A couple of questions for G1 developers

Fri Jun 14 11:55:50 UTC 2019

Hi,

On Fri, 2019-06-14 at 09:54 +0100, Andrew Haley wrote:
> On 6/12/19 12:55 PM, Thomas Schatzl wrote:
> 
> Thanks for your help; it makes more sense to me now.

Np, always happy to talk about such things.

> 
> > I doubt this relates to your case, as the crashes you experience
> > are within the STW pause processing; also you did not mention
> > humongous objects :) Concurrent refinement might have thrashed the
> > BOT before that GC though; in this case the reason could be
> > multiple refinement threads doing HeapRegion::block_start() in
> > HeapRegion::oops_on_card_seq_iterate_careful().
> 
> Yes, that guess is exactly right. As you may have seen from my patch
> for 8225716, the problem is indeed racy concurrent access to the BOT
> during HeapRegion::block_start().

Yes, I have seen it. Nice catch as Kim said. There is not much to add
to Kim's comments, except maybe using both volatile and the Atomic
methods to make it even more clear what is/was intended here.

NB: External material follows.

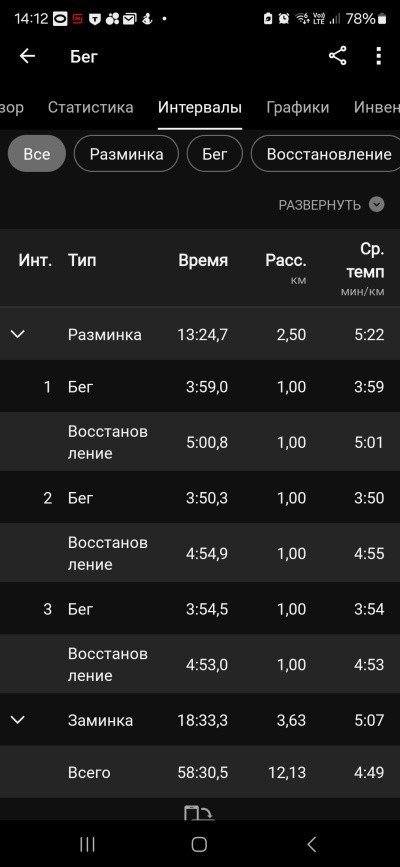Tap the battery status icon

> One thing that worries me is how much more of this kind of thing
> there might be. In theory we could read through the GC source code 

The same loop exists in gc/shared/blockOffsetTable.cpp in
BlockOffsetArrayNonContigSpace::block_start_unsafe btw....

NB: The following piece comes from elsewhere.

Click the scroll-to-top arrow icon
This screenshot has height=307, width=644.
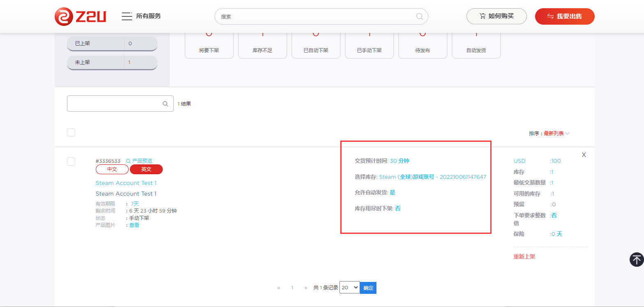[637, 259]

> looking for races, but even when I knew where to look it was still
> very difficult to see where the race was.

Unfortunately most parts in GC code (and in this case G1) which has not
been developed with these kinds of issues in mind as many previous
similar issues show.

Additionally, even when implementing with these issues in in mind,
there will be such bugs in the future... :/ but we are trying.

> One thing that we must learn from bug this is that, in the presence
> of a sufficiently clever optimizing compiler, there are no benign
> races.

I was not really referring to that particular problem as "benign", I
was (am) more worried about the unsynchronized updates of the
_next_offset* members of G1BlockOffsetTablePart...

This particular issue seems to "only" be one of the many other similar
issues in the past where code wrongly assumed volatile semantics of
memory loads.
There were (are?) sometimes even comments in the code in other places
indicating that such a volatile access is desired, but for some reason 
not actually done....

> All races are undefined behaviour and are bugs that are waiting for
> the opportunity to bite us. And when they do, they are extremely
> difficult to find.
> 
> On the other hand, perhaps we can take some comfort from the fact
> that the bug was detected by the test suite, even though the race is
> so narrow that it doesn't always happen.

Thanks again for your hard work on this,
  Thomas